Because like, when you look at what's going on, those who talk about climate change never talk about environmental displacement, which is actually happening. For example in African countries we have a lot of people coming from say Nigeria, Zimbabwe, Namibia, who are coming here to have a better life.

KATE: Yes. Of all things when there's no water people are going to have to move. And this started ages ago. Environmental displacement is a better word than migration, isn't it.

This World Water Law, I'd love you to send around the material that you were talking about, Shelot.

WENDY: Yes. So tell us more, Shelot, about what you think of as the psychology of water shortage.

SHELOT: I think that, you know, as long as people continuously are faced with water shortages, and also this dry climate, and you know, now it becomes stressful, they become depressed over natural resources that they should be having access to, and now without that access they have a struggle within themselves. Where are we going to go? What are we going to eat? Where are we going to find the water? And then they also worry, a constant worry, about the future weather. Because now they're facing water crisis today. Are we still, are they still gonna suffer from that water scarcity crisis tomorrow? Or is it gonna be better tomorrow? Or what's in store for them, and for other people as well?

 

A related discussion  on “Raw Experience” was initiated on the CPA Slack workspace by Ruth Jones and with Fatima Arkin, a journalist who contacted CPA. Kate commented “I realise that if I can see through my own distress and shame at the broken system, there is really important work of dignity in surviving and tackling the problem – at depth – and not with a tech fix.” She drew attention to Fatima’s explanation of what she was aiming for in contacting CPA:

how as a journalist I can provide climate-related content that presents a more empowered image of developing countries to developed countries. I personally feel that a lot of the climate-related content that dominates mainstream media portrays developing countries as weak, poor and in need of saving by "rich" developed countries who have the technological "answers" and money needed. While I don't dispute the historic responsibility of developed countries to help developing countries on the front lines of climate change, I'm also cognizant of the way the media is shaping how we view our own self-worth and the self-worth of others in the international climate space. I want to highlight the amazing things that developing countries have to offer so that we may foster a more collaborative approach to the complex climate crisis.

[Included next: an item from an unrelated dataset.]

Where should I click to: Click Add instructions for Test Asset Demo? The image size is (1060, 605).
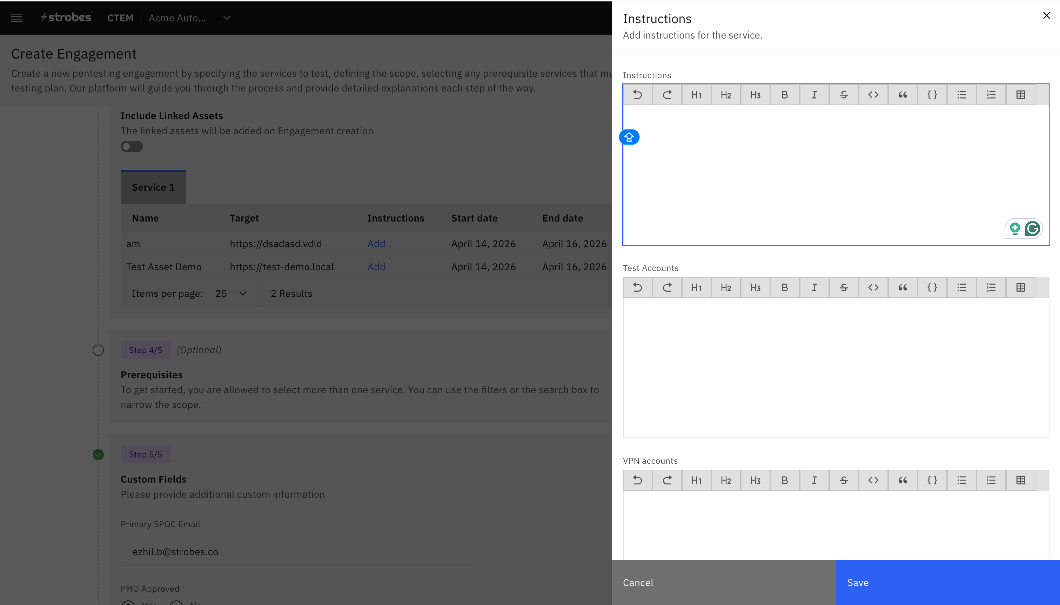376,267
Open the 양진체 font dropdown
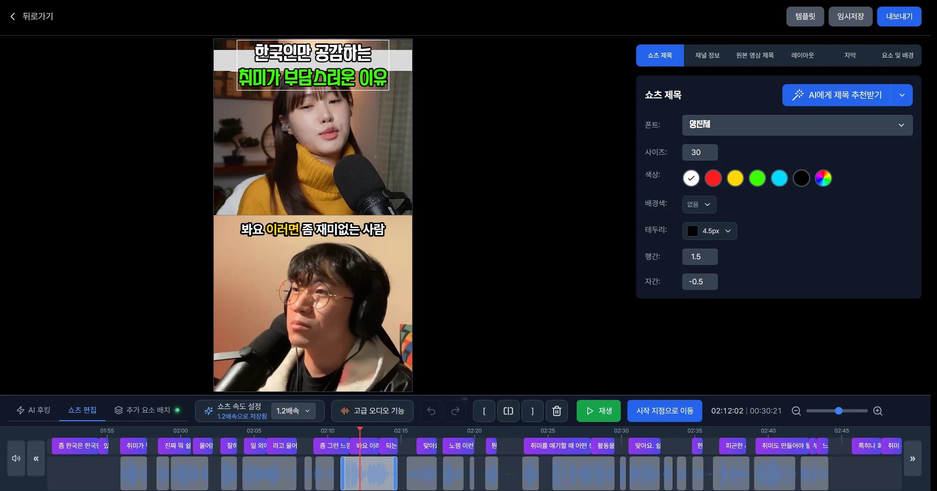Screen dimensions: 937x491 click(797, 125)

From mutual learning about grief, repair and reciprocity in the face of the broken system, Kate concludes that “my overwhelming feeling was to wonder how we convey that the rich developed country way of life comes at irretrievable cost”. The idea of ‘raw experience’, for Kate, helps to avoid bundling into the label of ‘trauma’ the kinds of experiences of water shortage that Shelot describes. It brings us back to the simple wonder and power of rivers and their rights. It reminded me (Wendy) of a comment by Vinay Gupta, “that collapse just means living in the same conditions as the people who grow your coffee. The privileged first-world bubble shatters, and you end up being dumped into the real world where everybody else lives.” That is a huge adjustment for the Modern Western psyche: climate psychology addresses this too, alongside the anxiety-provoking and life-threatening reality of water shortage and environmental displacement.